Hauraki District Council is the territorial authority for the Hauraki District of New Zealand's North Island. It serves as the district's local government, with the Waikato Regional Council serving as the regional authority. It has existed since the 1989 reforms to local government.

The council has 13 councillors and is chaired by the mayor of Hauraki (currently Toby Adams since 2019).

In 2026 15,324 were registered to vote in the District.

==Composition==
The council currently consists of a mayor elected at-large and 13 councillors, elected from four wards. Two councillors are returned from Te Pakikau o te Ika Māori ward, which covers the entire district, four from Plains general ward, three from Paeroa general ward, and four from Waihī general ward.
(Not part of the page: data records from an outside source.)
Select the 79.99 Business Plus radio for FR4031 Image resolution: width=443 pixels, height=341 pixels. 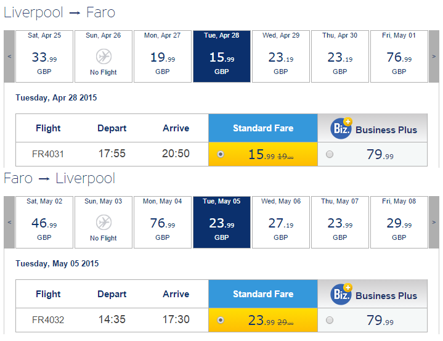coord(330,154)
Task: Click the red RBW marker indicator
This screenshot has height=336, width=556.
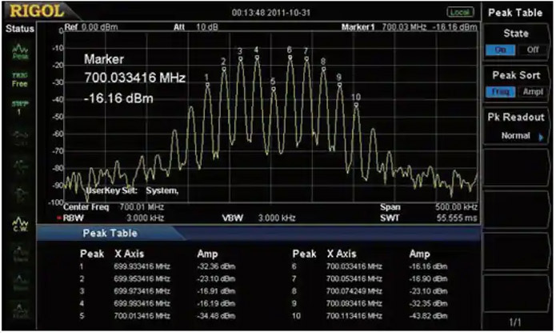Action: tap(58, 217)
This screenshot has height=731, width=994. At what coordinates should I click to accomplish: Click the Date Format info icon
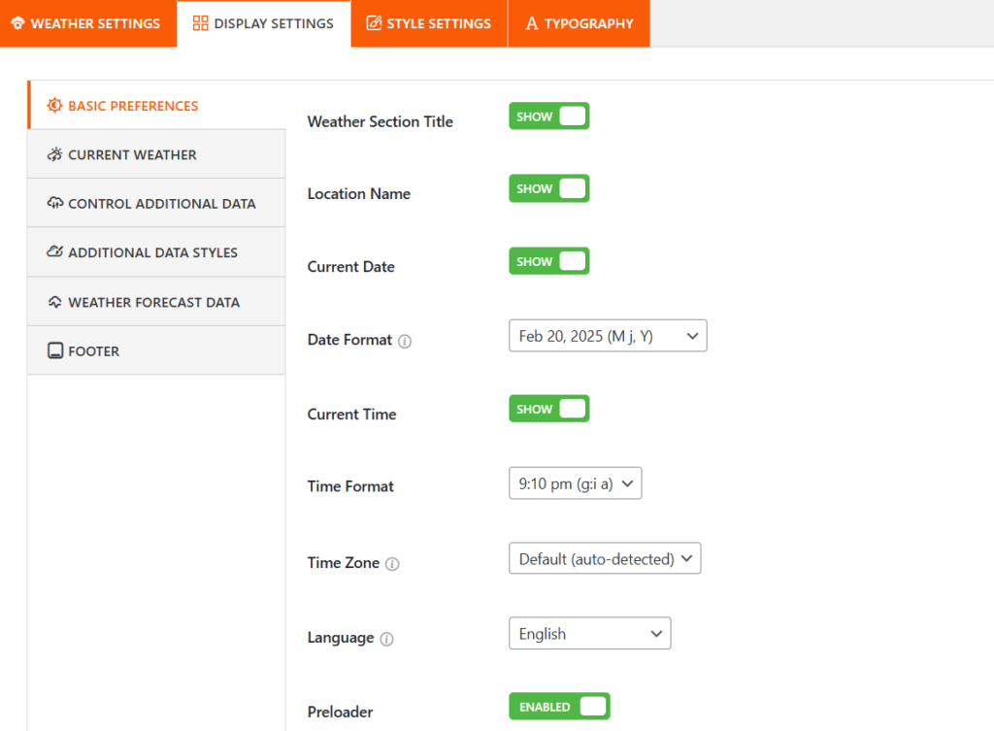point(405,341)
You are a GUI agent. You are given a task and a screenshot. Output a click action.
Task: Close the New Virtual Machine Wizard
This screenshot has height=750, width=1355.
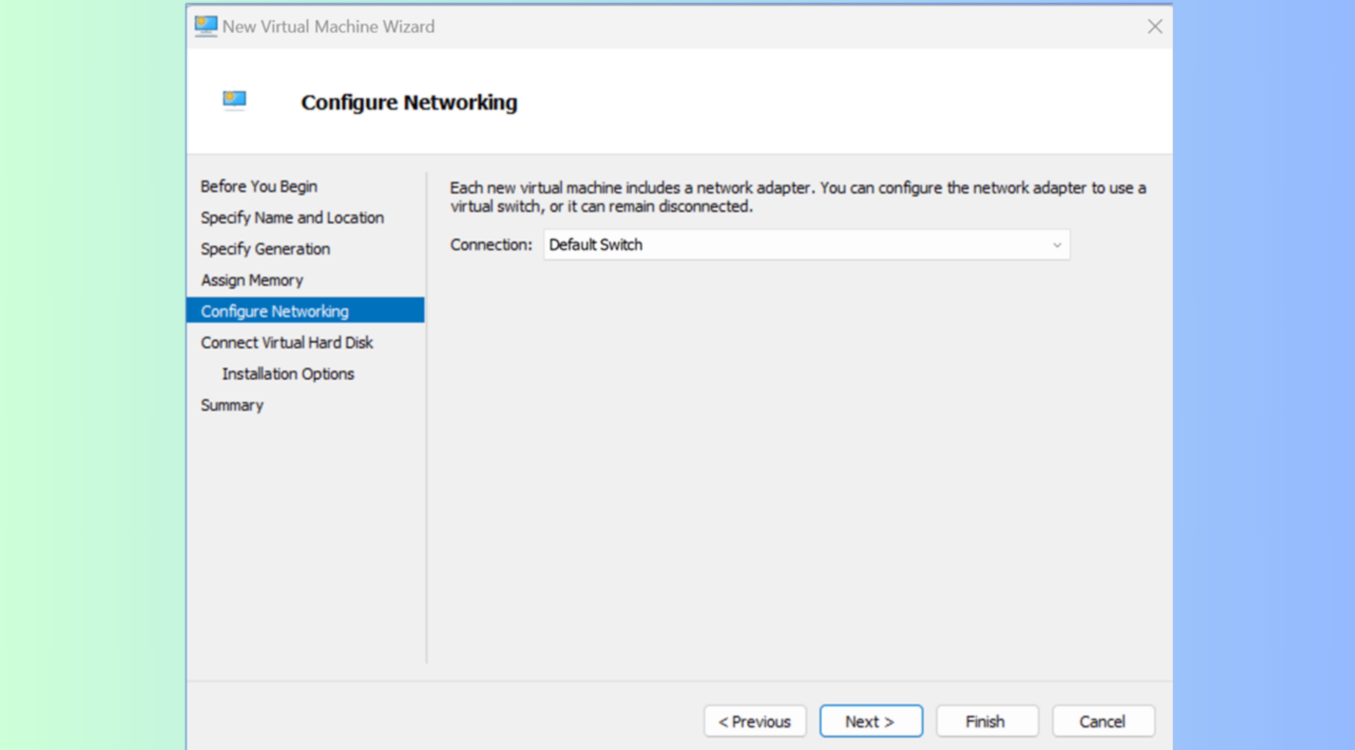[x=1155, y=26]

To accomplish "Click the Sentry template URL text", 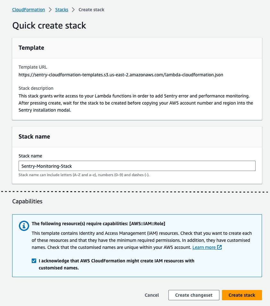I will tap(121, 75).
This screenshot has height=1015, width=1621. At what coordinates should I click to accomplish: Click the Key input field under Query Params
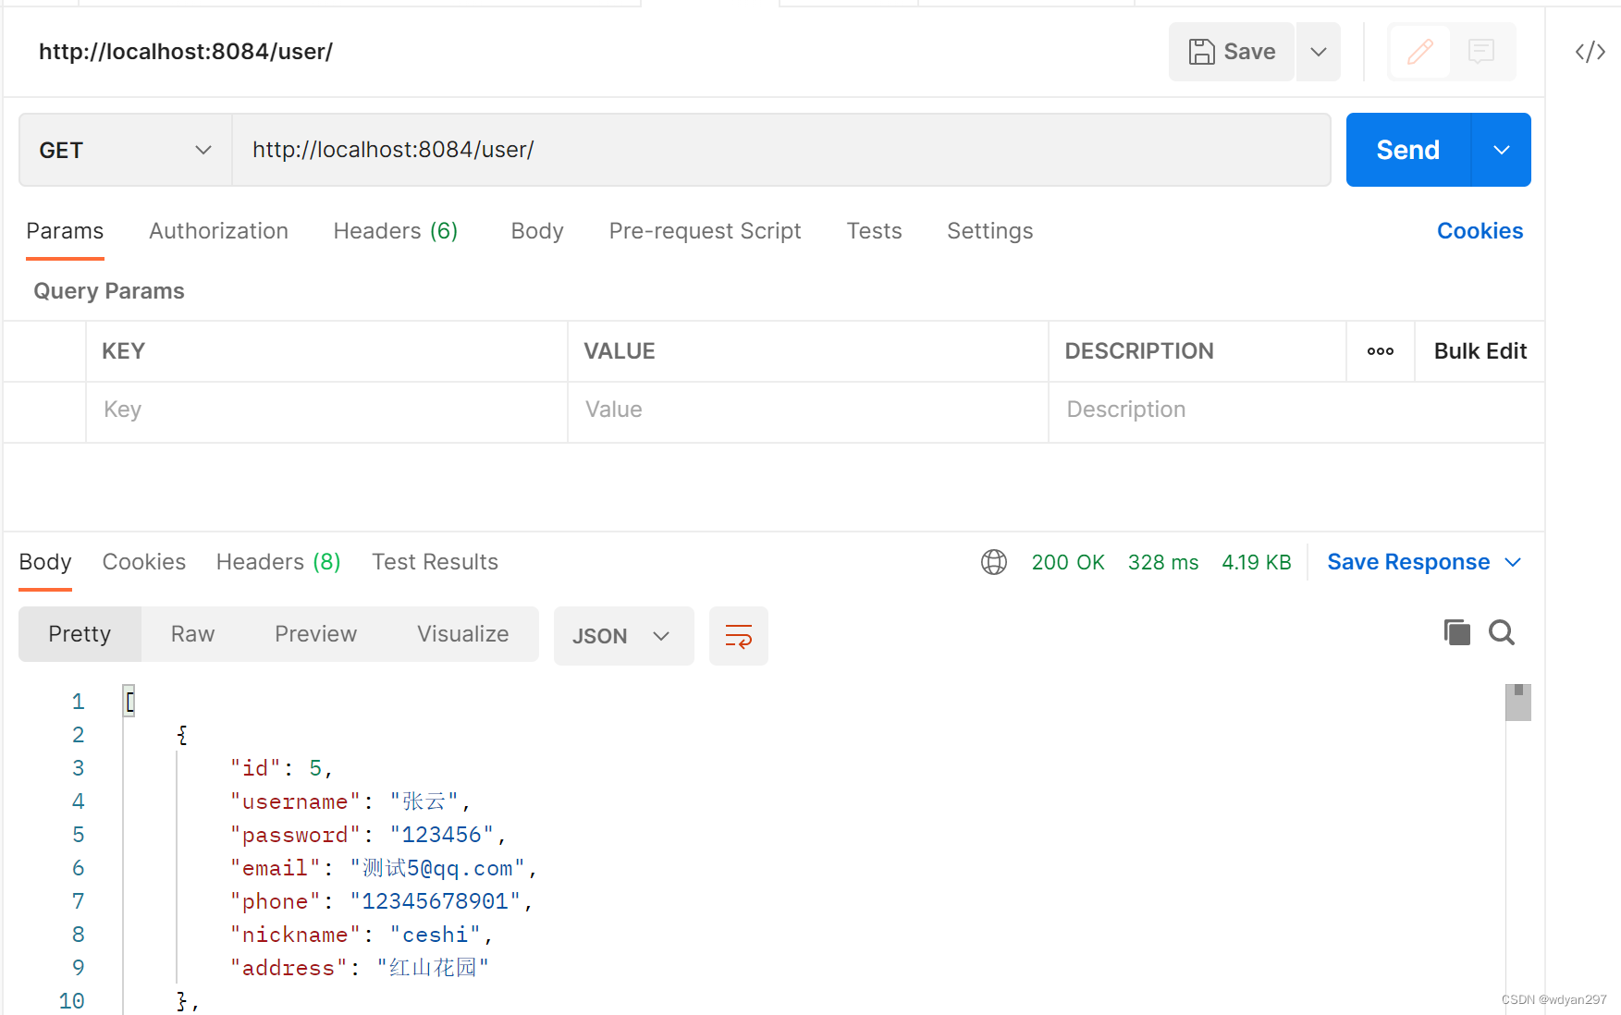click(x=325, y=410)
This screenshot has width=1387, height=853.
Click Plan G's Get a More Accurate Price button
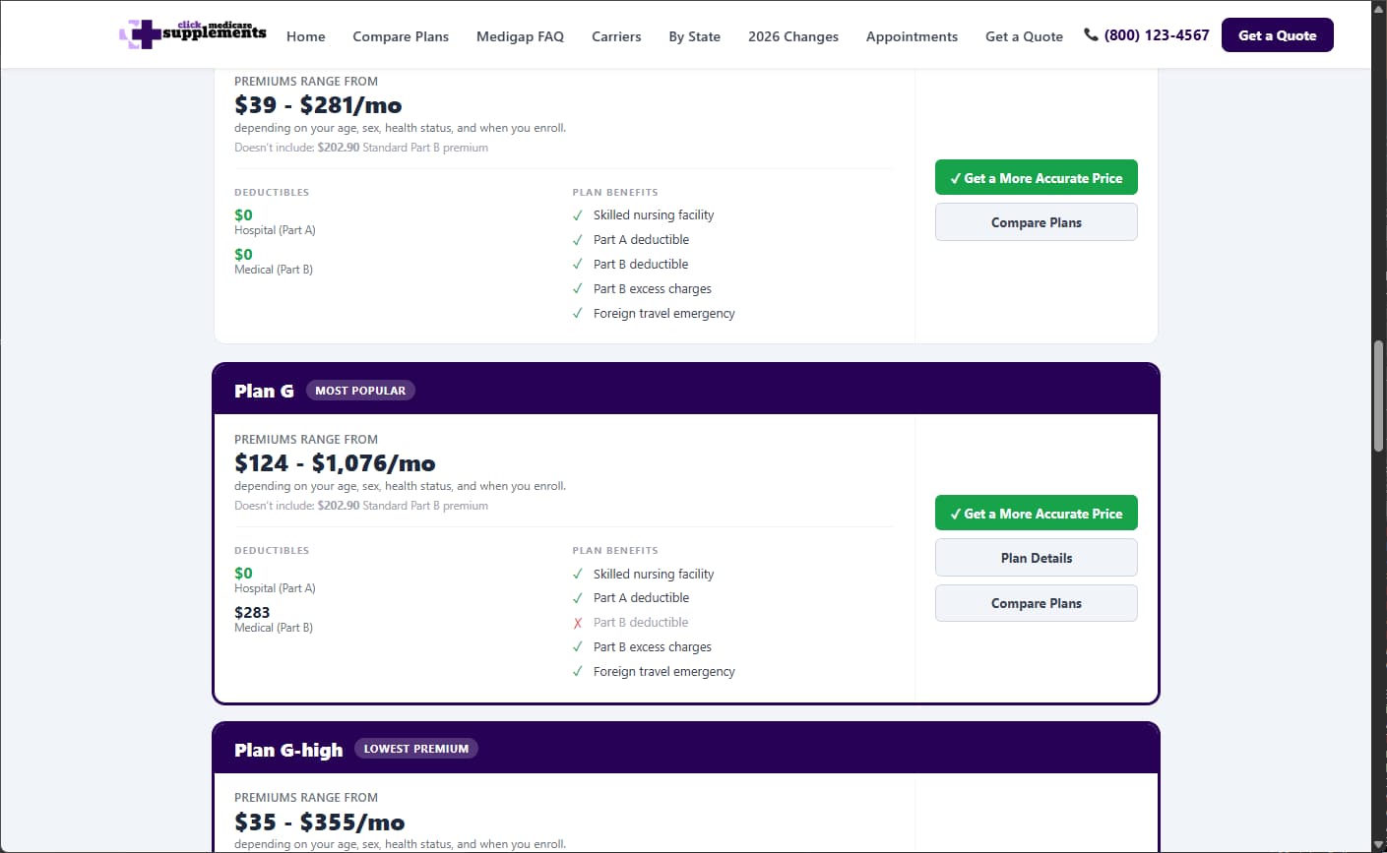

The current mayor is . Adams was re-elected unopposed in 2022 for a further three-year term. He was re-elected again in 2025 by a substantial majority.

===Current council===
The present council was elected in the 2025 local elections:

Hauraki District Council, 2025–2028
| Position | Name | Ward | Affiliation |  |
|---|---|---|---|---|
| Mayor | Toby Adams | At-large |  | Independent |
| Deputy mayor | Paul Milner | Paeroa |  | Independent |
| Councillor | Jo Tilsley | Paeroa |  | Independent |
| Councillor | Rino Wilkinson | Paeroa |  | Independent |
| Councillor | Cynthia Bates | Plains |  | Independent |
| Councillor | Ray Broad | Plains |  | Independent |
| Councillor | Stephen Crooymans | Plains |  | Independent |
| Councillor | Neil Gray | Plains |  | Independent |
| Councillor | Sara Howell | Waihī |  | Independent |
| Councillor | Austin Rattray | Waihī |  | Independent |
| Councillor | Amanda Ryan | Waihī |  | Independent |
| Councillor | Anne Marie Spicer | Waihī |  | Independent |
| Councillor | Rereahu Collier | Te Pakikau o te Ika |  | Independent |
| Councillor | Des Tyler | Te Pakikau o te Ika |  | Independent |

== History ==
The council was established in 1989 from the merger of Waihi Borough Council (established in 1902), Paeroa Borough Council (established in 1915), and Hauraki Plains County Council (established in 1920).